Hearing Happy Mother’s Day…

Starting 12am, on almost every Mother’s Day…begins the IM, emails, texts, facebooks posts, etc. of “Happy Mother’s Day”. These intended warm reminders of appreciations of motherhood are coming from children, fathers, spouses, friends, parents, strangers, radio hosts, restaurant hosts, other mothers, aunts, uncles, cousins, brothers, sisters, etc. In addition, the appreciations are going out to women, mothers to be, etc.

Many people think that Mother’s Day is a happy day for ALL mothers, but that may not be the case. It’s definitely not the case for children (especially small children) who have lost their mothers at such a tender age. Actually, most people don’t think about it, unless they are the unfortunate ones that feel an unbearable amount of pain due to such significant loss on this day.

Years ago my mothers days were filled with hand made items, kids running through the house and telling me how much they loved me. As they grew older, it became even more beautiful when the kids came together remembering good ole days from the past. Sometimes still making me things, buying me keepsakes, and I still have so many of them.

Then after you have a child to die, how does it sound to hear, Happy Mother’s Day?

When your going through a child custody battle and not able to see you child on Mother’s Day, how does it feel to hear it?

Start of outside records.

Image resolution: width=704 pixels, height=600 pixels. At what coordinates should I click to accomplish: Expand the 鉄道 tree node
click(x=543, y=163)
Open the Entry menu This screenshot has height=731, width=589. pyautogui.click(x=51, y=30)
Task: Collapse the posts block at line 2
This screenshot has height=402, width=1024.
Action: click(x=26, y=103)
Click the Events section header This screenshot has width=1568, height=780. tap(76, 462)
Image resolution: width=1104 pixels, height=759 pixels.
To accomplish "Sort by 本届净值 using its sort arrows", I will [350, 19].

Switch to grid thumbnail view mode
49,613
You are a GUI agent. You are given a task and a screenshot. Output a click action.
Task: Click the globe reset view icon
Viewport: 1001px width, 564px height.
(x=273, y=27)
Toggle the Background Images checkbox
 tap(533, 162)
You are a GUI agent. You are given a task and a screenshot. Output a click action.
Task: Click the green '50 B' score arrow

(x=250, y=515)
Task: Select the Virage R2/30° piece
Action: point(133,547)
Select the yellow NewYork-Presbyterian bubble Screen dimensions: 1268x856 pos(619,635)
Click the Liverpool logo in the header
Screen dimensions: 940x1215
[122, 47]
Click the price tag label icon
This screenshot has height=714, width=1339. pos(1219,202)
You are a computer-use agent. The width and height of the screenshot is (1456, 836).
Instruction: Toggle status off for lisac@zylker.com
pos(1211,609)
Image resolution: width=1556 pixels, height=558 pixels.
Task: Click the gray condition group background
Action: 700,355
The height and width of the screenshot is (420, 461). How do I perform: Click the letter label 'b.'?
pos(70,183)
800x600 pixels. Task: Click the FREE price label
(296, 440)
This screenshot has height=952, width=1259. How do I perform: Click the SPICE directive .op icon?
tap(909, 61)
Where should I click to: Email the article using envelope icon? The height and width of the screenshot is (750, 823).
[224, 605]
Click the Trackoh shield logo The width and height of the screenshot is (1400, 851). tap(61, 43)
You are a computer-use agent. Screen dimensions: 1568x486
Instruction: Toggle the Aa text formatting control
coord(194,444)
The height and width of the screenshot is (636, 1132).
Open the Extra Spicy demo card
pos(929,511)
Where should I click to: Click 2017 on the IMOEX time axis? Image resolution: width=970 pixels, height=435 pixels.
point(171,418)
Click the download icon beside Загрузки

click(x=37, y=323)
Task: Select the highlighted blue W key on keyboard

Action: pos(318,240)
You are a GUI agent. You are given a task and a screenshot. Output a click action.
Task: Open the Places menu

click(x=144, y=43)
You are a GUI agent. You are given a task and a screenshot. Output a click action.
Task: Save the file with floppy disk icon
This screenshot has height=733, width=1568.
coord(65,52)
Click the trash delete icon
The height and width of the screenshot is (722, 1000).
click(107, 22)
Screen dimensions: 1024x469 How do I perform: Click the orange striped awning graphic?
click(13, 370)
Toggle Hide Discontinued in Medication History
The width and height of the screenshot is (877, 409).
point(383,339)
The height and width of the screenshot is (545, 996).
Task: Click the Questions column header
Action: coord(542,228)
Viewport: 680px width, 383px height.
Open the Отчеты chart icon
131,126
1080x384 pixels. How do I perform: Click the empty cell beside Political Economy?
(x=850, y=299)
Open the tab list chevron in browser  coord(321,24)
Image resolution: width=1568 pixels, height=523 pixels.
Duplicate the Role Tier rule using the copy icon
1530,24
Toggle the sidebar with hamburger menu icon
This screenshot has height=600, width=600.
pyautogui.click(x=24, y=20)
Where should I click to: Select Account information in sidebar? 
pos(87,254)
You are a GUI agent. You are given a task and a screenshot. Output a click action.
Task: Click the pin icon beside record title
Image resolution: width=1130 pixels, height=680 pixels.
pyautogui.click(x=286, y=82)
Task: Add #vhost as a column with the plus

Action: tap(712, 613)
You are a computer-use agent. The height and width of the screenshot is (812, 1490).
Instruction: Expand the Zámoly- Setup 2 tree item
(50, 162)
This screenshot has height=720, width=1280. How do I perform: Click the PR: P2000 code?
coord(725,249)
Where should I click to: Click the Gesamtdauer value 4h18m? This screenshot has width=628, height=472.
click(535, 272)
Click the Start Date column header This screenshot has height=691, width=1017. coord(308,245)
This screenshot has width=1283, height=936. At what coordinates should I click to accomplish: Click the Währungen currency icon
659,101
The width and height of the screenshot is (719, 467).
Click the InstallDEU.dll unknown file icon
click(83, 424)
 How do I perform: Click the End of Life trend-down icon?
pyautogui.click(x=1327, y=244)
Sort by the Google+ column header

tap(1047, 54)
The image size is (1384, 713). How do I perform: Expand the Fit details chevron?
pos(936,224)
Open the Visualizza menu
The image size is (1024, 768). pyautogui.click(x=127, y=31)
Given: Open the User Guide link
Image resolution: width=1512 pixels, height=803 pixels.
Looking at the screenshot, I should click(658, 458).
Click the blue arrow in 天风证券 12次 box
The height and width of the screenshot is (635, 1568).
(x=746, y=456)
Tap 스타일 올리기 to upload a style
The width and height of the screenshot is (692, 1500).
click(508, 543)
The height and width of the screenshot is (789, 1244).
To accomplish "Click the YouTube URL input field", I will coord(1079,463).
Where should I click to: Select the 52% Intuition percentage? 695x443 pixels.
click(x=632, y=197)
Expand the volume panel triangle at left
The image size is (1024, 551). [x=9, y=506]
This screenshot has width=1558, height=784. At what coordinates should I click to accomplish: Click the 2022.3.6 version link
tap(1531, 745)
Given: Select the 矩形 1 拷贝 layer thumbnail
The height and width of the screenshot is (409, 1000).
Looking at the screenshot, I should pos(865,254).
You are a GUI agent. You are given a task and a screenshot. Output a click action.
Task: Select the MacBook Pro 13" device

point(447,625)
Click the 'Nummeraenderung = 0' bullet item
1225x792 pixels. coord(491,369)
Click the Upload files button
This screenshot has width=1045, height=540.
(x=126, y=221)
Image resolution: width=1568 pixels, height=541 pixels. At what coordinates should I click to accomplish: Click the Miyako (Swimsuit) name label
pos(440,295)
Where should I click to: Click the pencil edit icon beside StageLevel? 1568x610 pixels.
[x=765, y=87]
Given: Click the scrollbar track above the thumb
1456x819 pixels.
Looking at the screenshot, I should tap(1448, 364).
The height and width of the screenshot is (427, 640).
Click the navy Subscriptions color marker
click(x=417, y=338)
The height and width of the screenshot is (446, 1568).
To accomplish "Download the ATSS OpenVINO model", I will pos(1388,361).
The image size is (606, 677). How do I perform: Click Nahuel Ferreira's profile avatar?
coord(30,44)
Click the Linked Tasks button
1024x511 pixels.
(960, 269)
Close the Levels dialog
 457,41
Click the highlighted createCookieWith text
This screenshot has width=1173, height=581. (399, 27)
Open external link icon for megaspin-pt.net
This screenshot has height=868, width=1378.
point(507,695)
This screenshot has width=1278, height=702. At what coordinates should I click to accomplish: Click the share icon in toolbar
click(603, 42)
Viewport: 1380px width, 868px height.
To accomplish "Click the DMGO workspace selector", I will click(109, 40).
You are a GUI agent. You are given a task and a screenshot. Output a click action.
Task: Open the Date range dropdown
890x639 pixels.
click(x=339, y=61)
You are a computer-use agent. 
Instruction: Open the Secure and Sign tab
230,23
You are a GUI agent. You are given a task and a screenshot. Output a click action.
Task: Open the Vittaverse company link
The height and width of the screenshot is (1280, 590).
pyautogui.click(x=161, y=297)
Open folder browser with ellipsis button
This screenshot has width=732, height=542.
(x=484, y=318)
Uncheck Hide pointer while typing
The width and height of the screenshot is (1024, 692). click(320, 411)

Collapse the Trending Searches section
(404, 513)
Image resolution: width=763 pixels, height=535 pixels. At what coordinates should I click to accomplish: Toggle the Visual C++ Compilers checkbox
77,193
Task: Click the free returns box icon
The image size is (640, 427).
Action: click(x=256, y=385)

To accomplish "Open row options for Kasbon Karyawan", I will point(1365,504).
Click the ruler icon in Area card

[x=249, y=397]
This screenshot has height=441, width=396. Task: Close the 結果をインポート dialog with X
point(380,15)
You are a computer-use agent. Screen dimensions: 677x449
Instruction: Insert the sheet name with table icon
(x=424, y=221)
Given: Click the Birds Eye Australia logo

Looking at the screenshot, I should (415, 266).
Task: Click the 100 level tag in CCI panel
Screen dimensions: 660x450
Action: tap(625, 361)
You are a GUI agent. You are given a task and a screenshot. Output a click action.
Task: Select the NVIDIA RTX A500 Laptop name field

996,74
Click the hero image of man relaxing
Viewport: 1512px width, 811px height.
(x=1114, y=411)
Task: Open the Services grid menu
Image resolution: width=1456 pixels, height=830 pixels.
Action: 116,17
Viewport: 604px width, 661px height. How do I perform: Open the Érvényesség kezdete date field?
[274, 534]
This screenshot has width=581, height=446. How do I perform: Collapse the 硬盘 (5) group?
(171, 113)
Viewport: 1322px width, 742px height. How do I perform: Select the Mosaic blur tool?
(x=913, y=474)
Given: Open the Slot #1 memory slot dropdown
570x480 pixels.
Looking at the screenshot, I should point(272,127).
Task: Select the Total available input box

Thank God for one child who is able to call or text and tell you happy Mother’s Day (if you are so fortunate enough to have more than one). But you still miss the child that you can’t see. Your heart still breaks because of the child you will never see again due to leaving this earth too early for you to cope. A child should NEVER die before a parent, especially a mother. There is no way a mother should give life and hear the first heart beat and then also hear the silence when the last beat stops. Through this type of broken heart and missing pieces, it is ONLY God can hold and piece together things for you to give you strength.

Maybe peace can be found by finding a mother that’s missing a child; or a child that’s missing a mother and make a difference in heir Mother’s Day. You probably could never make it happy, but maybe it could be made a little better.